Heavy-duty vehicles also account for over a quarter of the nation’s greenhouse gas emissions from transportation. The White House also said in a statement today that it is considering updated standards for greenhouse gas emissions for model year 2027–2029 trucks and buses.

“Because costs have fallen and state and local policy will drive deployment, zero-emission trucks and buses are entering the market much faster than anticipated when rules were previously set,” the White House fact sheet says. Zero-emission electric trucks can reach total-cost-of-driving parity with diesel-burning trucks by 2035, according to a new study published by the National Renewable Energy Lab today.

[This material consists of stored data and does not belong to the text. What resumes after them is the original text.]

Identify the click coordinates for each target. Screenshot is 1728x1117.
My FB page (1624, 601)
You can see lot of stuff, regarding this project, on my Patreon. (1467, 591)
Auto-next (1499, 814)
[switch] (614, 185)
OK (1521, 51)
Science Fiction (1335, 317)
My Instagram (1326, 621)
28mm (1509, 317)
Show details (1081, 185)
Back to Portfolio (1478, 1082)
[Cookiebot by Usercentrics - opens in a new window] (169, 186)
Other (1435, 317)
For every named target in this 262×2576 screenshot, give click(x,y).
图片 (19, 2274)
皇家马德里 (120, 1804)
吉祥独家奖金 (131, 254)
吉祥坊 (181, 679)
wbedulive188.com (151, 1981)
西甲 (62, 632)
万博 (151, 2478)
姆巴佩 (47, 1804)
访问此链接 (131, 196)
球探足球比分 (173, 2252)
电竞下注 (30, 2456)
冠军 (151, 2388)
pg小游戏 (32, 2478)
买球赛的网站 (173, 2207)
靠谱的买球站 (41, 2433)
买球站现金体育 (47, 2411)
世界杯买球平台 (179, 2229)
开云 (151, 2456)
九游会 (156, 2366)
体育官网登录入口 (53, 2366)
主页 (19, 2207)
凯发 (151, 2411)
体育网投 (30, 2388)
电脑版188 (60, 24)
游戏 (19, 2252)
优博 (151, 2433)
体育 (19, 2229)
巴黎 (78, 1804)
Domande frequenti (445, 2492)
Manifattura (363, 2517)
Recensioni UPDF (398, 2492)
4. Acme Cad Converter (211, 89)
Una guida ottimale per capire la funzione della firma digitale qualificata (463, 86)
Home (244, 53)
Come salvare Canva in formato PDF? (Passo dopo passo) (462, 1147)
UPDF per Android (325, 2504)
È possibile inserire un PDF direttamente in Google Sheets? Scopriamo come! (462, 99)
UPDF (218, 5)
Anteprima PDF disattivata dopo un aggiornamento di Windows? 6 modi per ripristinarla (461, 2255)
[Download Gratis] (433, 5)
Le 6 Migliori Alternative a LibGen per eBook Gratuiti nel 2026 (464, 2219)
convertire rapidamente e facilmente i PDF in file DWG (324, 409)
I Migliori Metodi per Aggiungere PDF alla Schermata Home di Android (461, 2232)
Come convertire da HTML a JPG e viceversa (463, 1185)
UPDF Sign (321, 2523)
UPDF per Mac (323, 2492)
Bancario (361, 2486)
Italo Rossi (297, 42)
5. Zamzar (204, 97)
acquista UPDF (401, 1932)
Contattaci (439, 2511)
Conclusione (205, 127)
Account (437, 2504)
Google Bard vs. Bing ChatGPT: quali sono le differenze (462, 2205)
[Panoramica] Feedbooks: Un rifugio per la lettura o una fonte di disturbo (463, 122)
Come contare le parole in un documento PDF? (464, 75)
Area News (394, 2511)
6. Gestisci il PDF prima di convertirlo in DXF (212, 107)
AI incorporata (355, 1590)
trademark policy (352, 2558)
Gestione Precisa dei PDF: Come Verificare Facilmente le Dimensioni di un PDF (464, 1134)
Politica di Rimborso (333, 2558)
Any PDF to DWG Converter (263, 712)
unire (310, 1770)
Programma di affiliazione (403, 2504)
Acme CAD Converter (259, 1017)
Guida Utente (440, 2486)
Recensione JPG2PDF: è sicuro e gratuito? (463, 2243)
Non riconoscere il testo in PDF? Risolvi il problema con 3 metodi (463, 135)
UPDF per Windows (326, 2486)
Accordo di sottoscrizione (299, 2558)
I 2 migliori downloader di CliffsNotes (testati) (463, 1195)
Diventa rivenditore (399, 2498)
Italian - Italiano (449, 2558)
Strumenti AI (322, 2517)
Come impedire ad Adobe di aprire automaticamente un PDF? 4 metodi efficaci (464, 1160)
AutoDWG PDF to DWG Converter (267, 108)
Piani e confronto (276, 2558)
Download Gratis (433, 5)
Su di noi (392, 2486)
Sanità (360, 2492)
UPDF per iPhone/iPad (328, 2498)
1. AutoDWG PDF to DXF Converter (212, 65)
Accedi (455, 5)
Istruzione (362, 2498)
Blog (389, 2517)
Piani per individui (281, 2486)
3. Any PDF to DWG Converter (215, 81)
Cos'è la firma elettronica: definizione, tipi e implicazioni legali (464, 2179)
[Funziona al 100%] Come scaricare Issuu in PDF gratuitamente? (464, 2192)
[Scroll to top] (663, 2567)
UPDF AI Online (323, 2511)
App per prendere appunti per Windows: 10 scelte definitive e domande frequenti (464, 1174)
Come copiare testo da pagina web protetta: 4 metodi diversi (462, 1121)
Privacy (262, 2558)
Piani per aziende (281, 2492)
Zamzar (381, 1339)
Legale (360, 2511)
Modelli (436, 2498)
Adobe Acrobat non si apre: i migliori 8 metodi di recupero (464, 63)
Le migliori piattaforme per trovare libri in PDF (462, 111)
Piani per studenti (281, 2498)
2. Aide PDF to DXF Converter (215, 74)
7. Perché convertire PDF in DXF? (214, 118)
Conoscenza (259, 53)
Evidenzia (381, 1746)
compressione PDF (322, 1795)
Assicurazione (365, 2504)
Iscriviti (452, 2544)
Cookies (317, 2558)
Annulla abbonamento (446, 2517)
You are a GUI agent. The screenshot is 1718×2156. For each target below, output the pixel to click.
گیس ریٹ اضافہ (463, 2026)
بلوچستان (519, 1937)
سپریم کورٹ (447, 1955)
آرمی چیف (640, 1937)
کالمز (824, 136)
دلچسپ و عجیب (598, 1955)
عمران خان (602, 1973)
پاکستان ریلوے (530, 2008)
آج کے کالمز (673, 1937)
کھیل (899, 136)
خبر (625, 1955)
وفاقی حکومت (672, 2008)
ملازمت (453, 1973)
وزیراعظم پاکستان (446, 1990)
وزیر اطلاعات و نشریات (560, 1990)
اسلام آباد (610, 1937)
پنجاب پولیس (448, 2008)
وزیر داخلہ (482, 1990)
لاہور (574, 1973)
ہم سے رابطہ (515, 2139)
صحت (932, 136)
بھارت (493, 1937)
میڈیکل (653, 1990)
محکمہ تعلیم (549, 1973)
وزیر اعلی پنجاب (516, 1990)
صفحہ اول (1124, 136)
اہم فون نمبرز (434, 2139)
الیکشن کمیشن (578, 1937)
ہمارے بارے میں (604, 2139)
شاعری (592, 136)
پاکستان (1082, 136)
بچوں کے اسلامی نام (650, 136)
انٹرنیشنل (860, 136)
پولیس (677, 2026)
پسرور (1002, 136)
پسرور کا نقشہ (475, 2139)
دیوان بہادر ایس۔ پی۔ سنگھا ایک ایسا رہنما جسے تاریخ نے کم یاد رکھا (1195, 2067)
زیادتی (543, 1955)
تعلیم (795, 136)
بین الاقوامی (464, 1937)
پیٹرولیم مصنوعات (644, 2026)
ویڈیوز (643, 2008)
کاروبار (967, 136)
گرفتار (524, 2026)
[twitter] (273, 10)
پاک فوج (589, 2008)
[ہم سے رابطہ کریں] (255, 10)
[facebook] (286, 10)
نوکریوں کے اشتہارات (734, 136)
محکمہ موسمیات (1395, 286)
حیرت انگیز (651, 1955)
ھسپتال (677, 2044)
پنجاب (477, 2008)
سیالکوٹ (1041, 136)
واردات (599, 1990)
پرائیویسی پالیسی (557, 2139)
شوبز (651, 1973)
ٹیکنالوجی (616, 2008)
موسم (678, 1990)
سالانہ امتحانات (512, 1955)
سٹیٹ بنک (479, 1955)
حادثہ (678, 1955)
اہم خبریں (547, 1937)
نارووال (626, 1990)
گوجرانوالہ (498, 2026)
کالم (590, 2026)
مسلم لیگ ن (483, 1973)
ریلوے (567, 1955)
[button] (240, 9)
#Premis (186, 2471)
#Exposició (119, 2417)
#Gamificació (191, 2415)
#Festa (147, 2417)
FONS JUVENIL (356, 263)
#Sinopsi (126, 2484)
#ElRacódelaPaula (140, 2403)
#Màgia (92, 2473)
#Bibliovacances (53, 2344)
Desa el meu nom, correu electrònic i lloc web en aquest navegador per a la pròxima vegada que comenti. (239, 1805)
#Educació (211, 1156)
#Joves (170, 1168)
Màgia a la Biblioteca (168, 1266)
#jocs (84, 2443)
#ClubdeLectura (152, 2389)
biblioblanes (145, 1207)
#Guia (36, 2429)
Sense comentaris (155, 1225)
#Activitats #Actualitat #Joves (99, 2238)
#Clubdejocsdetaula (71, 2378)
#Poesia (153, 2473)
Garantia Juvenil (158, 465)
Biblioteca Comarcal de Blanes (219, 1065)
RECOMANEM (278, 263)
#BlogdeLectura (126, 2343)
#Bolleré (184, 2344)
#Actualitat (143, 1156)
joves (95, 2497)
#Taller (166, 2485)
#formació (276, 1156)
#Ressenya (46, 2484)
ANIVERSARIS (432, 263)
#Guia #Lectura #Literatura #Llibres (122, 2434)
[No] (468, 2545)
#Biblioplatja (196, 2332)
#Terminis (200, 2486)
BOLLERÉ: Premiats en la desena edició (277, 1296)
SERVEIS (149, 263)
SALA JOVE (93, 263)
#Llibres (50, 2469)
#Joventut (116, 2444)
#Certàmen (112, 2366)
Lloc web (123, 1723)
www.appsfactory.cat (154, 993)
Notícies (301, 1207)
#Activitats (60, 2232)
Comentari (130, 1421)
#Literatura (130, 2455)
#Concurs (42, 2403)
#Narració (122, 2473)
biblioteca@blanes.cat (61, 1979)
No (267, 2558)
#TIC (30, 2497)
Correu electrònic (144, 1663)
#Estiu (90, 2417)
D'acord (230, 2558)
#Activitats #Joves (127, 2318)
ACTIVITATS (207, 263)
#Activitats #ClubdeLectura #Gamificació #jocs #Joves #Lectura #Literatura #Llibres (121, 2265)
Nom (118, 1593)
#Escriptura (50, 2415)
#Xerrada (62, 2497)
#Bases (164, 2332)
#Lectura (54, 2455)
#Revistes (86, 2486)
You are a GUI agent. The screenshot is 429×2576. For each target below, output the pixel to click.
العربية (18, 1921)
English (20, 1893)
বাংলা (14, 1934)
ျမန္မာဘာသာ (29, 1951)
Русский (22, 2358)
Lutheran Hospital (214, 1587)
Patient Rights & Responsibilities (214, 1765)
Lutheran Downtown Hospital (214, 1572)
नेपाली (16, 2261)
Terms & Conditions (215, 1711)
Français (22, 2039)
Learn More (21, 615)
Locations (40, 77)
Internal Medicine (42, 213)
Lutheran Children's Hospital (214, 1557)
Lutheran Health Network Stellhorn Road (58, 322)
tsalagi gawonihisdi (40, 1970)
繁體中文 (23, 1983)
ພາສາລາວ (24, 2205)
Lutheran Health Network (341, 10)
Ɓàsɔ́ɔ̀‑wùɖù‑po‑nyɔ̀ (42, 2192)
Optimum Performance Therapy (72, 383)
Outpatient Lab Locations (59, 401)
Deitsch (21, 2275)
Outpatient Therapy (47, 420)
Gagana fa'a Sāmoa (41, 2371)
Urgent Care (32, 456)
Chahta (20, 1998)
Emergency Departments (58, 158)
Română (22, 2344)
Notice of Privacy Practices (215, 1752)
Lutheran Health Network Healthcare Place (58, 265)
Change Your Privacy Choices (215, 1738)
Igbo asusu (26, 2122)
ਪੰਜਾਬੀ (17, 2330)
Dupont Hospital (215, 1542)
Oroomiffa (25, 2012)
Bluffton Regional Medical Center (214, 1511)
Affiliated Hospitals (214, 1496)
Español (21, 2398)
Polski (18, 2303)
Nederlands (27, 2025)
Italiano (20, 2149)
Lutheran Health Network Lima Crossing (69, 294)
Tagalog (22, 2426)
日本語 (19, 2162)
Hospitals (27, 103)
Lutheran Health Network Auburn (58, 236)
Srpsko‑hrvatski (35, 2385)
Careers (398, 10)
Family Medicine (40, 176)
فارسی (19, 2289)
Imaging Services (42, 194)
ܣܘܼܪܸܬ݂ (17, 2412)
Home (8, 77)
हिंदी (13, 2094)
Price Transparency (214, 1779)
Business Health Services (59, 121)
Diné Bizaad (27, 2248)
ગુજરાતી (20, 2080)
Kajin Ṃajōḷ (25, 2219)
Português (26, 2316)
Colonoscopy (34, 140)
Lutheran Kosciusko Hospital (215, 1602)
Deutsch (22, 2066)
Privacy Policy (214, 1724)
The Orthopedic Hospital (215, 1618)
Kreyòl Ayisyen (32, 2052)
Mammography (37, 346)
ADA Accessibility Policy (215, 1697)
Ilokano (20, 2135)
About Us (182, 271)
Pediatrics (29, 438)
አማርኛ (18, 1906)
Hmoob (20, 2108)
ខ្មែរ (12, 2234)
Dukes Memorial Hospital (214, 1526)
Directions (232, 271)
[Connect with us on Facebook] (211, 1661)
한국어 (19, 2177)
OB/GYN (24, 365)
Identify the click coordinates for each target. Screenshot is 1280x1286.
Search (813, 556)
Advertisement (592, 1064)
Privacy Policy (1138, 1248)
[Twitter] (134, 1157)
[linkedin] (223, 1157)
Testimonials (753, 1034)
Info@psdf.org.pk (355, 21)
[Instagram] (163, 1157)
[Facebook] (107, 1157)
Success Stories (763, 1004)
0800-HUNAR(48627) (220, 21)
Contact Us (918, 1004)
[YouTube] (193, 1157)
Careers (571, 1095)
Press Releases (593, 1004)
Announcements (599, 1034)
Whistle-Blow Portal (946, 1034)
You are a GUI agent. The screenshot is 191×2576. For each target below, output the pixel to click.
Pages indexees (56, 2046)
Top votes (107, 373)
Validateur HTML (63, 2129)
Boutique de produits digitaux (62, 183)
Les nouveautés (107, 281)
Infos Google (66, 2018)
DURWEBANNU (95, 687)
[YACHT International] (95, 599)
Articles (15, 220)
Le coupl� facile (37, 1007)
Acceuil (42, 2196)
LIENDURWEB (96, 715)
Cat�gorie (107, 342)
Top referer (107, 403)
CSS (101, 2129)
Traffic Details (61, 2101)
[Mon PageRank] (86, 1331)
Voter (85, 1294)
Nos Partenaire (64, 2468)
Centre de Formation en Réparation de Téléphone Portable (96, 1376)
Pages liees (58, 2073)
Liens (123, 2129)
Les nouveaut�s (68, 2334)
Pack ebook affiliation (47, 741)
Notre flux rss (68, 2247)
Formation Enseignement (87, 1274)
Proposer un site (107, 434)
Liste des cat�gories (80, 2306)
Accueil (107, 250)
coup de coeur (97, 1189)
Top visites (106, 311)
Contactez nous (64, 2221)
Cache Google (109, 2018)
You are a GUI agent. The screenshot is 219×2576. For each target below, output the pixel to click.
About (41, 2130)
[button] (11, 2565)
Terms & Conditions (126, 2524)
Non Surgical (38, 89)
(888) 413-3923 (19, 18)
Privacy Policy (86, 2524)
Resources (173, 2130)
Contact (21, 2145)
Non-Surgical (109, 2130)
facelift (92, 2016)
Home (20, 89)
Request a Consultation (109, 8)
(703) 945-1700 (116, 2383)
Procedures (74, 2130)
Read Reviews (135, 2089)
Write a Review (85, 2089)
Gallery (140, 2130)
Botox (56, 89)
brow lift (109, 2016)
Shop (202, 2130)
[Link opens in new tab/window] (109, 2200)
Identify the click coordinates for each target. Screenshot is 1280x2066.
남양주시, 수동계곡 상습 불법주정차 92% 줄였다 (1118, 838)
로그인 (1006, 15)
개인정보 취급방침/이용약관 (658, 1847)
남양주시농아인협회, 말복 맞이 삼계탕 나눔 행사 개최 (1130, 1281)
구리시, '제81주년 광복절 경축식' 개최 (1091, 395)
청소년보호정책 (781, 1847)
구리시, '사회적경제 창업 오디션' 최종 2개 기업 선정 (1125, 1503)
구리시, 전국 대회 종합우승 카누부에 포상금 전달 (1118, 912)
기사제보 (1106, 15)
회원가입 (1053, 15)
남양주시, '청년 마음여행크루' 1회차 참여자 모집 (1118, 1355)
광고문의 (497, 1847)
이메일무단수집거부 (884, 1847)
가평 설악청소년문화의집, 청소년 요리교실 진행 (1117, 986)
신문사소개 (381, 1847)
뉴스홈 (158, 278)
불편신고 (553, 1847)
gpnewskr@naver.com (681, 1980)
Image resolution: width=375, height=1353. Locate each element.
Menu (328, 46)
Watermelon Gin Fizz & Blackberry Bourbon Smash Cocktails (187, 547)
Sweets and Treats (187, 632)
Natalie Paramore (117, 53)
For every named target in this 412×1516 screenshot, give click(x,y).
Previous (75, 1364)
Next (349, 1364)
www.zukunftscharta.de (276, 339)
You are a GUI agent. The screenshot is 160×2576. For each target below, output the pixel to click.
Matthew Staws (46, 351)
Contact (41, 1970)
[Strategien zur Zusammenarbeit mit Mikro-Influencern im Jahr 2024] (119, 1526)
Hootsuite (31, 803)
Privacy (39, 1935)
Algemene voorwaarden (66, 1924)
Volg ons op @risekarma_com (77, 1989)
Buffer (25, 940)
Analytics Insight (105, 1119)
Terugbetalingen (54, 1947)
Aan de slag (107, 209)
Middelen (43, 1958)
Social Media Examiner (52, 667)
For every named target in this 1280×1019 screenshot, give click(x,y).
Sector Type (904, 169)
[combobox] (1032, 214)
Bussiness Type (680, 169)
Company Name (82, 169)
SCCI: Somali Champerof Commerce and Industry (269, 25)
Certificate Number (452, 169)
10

The push to build out a national electric vehicle charging network, funded by the new Bipartisan Infrastructure Law, includes charging infrastructure for trucks. The Biden administration is also trying to cut down its own pollution, aiming for the federal government to reach net zero emissions for its operations by 2050. That includes replacing its gas-burning fleet with cleaner alternatives. But those efforts have hit road bumps: the United States Postal Service in February decided to update its mail truck fleet with almost all gas-guzzling vehicles.